> [SOURCE INFORMATION]
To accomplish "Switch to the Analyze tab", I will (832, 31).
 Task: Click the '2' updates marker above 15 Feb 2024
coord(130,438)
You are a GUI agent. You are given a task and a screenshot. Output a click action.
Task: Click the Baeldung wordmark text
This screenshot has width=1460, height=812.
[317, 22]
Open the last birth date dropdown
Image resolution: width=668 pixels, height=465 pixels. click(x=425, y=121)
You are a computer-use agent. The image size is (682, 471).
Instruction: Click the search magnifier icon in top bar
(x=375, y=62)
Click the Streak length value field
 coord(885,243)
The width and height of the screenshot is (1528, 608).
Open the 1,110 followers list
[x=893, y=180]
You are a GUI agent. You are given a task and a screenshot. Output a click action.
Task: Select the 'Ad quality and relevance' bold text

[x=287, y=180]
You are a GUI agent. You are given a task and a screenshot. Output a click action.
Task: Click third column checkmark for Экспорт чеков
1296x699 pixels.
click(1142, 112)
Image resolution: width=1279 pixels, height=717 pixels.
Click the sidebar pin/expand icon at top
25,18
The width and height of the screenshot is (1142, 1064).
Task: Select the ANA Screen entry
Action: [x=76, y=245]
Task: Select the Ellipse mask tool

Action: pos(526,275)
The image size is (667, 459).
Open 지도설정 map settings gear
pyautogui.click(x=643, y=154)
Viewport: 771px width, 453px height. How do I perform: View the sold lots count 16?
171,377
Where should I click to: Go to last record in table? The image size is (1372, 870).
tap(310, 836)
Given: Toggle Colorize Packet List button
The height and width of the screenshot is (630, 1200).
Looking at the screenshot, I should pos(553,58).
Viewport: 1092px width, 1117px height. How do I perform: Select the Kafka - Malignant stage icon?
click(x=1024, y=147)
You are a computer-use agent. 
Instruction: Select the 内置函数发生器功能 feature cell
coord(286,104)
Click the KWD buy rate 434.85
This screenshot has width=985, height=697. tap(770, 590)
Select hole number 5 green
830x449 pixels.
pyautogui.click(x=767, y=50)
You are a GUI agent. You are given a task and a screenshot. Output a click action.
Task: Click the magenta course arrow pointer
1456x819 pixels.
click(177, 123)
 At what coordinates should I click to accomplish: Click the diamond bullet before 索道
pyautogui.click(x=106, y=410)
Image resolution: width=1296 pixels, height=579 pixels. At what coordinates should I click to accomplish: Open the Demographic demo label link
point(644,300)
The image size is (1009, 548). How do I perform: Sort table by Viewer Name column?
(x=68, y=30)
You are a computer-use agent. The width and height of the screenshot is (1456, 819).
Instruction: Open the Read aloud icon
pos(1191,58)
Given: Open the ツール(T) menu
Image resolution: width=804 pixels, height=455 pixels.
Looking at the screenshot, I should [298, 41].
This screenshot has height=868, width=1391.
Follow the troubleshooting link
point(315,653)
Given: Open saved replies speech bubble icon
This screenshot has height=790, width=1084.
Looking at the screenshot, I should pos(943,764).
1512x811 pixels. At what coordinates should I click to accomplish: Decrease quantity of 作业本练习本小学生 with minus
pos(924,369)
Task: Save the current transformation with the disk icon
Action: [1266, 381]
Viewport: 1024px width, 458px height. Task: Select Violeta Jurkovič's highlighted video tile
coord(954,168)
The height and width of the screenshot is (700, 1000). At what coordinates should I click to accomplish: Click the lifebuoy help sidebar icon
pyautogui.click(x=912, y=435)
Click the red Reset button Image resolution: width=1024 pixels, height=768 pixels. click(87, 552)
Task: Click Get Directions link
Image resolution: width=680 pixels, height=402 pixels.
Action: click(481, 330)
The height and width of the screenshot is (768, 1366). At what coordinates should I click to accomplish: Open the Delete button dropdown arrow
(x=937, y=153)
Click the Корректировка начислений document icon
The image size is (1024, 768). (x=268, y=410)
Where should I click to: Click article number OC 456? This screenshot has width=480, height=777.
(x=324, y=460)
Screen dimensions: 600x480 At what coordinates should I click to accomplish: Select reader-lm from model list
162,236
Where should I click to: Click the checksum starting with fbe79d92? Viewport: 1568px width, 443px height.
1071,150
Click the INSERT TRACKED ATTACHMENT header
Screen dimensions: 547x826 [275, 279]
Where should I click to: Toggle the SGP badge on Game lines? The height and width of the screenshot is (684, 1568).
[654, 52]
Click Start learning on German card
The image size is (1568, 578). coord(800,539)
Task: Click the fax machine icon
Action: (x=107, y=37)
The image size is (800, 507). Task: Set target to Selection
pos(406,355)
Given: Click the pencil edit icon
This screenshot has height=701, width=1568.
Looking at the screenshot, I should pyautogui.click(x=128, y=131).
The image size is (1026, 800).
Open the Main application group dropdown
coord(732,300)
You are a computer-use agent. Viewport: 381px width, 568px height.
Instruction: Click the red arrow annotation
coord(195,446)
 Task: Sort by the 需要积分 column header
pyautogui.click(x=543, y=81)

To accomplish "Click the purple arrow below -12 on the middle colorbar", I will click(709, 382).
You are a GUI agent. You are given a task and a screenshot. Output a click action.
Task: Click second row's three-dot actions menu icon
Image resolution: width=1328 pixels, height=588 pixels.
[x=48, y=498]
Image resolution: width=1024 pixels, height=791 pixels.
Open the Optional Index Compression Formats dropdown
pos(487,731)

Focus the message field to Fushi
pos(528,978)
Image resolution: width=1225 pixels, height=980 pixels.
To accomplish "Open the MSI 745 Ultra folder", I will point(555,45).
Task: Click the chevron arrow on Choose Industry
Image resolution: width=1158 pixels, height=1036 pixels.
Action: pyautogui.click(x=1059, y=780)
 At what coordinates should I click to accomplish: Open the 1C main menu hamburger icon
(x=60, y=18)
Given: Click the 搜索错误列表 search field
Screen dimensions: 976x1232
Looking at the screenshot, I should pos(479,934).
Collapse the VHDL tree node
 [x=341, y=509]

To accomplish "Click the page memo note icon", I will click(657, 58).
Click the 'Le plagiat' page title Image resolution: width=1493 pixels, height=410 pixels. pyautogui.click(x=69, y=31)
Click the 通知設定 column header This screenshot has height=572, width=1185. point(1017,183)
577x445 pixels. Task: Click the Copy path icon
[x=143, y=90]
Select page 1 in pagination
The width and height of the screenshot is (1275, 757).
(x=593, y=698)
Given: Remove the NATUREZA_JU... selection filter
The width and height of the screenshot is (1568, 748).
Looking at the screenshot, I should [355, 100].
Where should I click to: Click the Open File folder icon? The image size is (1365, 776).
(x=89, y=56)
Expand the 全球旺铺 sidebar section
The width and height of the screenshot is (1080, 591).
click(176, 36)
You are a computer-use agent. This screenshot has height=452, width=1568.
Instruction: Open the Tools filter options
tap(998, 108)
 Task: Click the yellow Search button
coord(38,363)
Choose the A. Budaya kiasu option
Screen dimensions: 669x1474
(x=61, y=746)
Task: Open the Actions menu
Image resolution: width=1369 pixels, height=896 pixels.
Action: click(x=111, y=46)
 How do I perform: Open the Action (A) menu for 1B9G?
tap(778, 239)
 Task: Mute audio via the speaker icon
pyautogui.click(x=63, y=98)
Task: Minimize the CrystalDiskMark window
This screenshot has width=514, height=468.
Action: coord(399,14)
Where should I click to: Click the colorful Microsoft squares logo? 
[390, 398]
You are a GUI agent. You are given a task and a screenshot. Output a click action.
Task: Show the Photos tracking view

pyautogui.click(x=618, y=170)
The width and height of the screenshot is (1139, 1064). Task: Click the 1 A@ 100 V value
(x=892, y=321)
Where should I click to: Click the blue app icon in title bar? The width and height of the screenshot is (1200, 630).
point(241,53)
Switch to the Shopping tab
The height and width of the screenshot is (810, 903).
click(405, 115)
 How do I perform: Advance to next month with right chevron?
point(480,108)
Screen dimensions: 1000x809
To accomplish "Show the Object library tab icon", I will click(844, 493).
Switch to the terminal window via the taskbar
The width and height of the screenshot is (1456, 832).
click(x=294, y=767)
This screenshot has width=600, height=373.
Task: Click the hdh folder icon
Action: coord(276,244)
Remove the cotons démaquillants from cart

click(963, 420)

> [AIM OF THE TASK] Please filter the entries for the word "computer" and copy the lines that have it.

> [SOLVED EXERCISE]
You are a computer-use agent. The image size is (682, 471).
You are a computer-use agent. 
You are a computer-use agent. The width and height of the screenshot is (1456, 819).
You are a computer-use agent. Viewport: 381px width, 568px height.
You are a computer-use agent. This screenshot has height=452, width=1568.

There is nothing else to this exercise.